Today s New York Times has an editorial entitled, The Wrong Rx for XXLs. Piqued by the title's vagueness, curiosity got the better of me, forcing me to actually read it. We were stunned to read that they were warning the City's current mayor, Bill de Blasio, NOT to resurrect from the sleeping dead pile former Mayor Bloomberg's bizarre plan to tax super-sized sugary beverages, quashed by several state courts last year.
Good advice, we sure agreed! But wait! The editorial went on: referring to the beverage industry's announced plan to reduce their customers calorie intake by 20 percent within 10 years, the editors said, ...it s always hard to understate the cynicism and tenacity of the beverage industry. They seem to be attacking, rather than supporting, the plan to reduce calories from sugary beverages. Why? Well, because [T]hese same companies have fought tenaciously [there s that word again!] against higher taxes, warning labels and other reasonable government initiatives to limit the damage their products do.
So these cynically tenacious companies have conspired, it seems, to oppose governmental attempts to make their products don the Scarlet O (for obesity) and accept their clear responsibility for generating and propelling the obesity epidemic (which, by the way, seems to have just about leveled off).
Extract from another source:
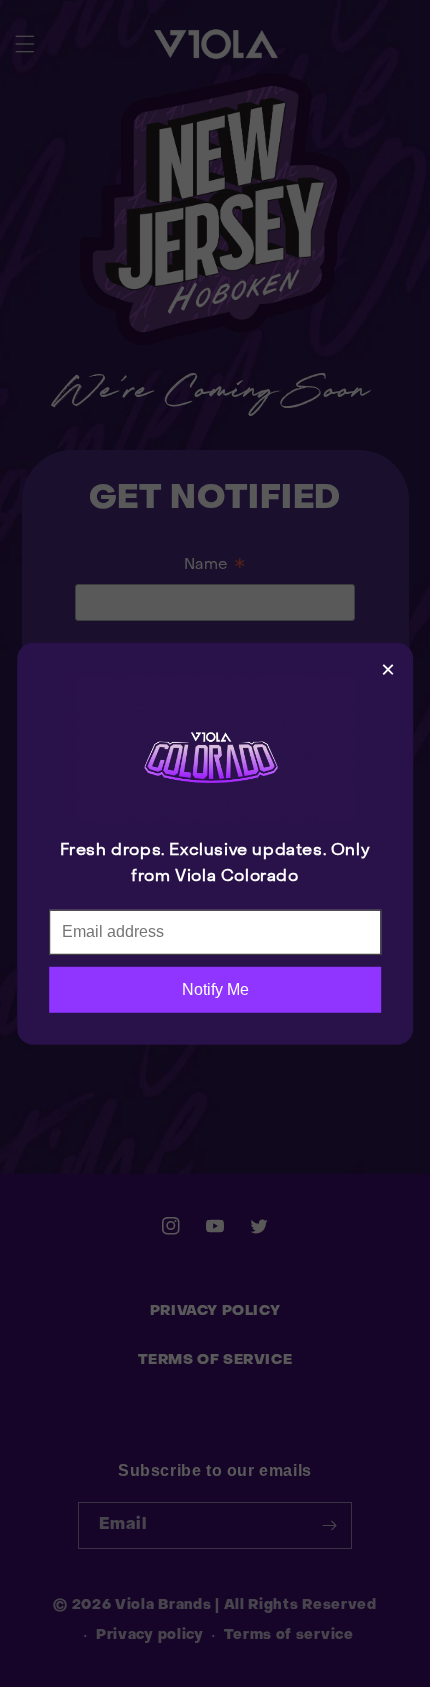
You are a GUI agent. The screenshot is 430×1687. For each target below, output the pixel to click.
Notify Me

The editorial attacks the soda companies for not trying to reduce customers caloric intake even faster!
Here's the truly confusing part: Americans caloric intake from sugary drinks has been trending downward. Customers are wising up, and soda makers are struggling to maintain their plump bottom lines. So let s parse this...accusation? Or praise? The Times acknowledges that sugar-soda-calories are declining, but they attribute that to soda-drinkers coming to their senses, rather than from anything the companies are doing to educate them. They finish that ultra-confusing sentence by taking the companies to task for both their riches and for their empty pockets simultaneously. This is a neat semantic trick, worthy possibly of their occasional columnist, Mark Bittman.
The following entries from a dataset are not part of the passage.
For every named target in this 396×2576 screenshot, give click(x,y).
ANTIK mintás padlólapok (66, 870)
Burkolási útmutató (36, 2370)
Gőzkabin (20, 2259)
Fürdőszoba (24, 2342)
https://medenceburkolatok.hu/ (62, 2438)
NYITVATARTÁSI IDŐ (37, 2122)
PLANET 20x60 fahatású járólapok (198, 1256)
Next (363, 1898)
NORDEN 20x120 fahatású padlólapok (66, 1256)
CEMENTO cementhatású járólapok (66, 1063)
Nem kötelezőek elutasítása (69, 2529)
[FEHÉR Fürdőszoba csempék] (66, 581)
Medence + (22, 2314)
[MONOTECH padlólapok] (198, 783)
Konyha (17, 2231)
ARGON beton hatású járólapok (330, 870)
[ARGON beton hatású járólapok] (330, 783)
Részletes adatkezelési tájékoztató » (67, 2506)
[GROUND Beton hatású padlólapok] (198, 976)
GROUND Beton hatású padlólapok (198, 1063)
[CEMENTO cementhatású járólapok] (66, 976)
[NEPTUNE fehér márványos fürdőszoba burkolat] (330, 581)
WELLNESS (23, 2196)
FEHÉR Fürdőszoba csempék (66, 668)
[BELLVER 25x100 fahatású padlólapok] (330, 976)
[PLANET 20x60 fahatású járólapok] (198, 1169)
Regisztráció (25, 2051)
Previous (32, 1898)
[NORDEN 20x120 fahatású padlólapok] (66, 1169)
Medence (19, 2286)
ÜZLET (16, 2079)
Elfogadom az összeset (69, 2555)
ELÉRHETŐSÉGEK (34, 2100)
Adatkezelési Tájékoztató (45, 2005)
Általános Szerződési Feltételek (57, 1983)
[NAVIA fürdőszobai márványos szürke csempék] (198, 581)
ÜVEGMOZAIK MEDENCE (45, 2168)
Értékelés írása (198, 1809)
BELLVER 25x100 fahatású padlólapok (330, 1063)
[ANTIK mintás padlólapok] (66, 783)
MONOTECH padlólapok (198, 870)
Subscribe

Educating the public about excessive caloric intake as a cause of obesity is a worthy goal, and while governments can undertake this effort, there is no reason why companies themselves cannot participate yet, this salutary initiative seems to makes them suspect in the Times eyes. It is, in essence, a good thing that the Times is also opposed to a renewed effort to tax or ban super-sized sodas, a proposal that made New York a laughing-stock last year. It would be helpful if the Mayor, the Health Department and Big Soda worked together to reduce caloric intake, and also encourage healthy, calorie-burning exercise.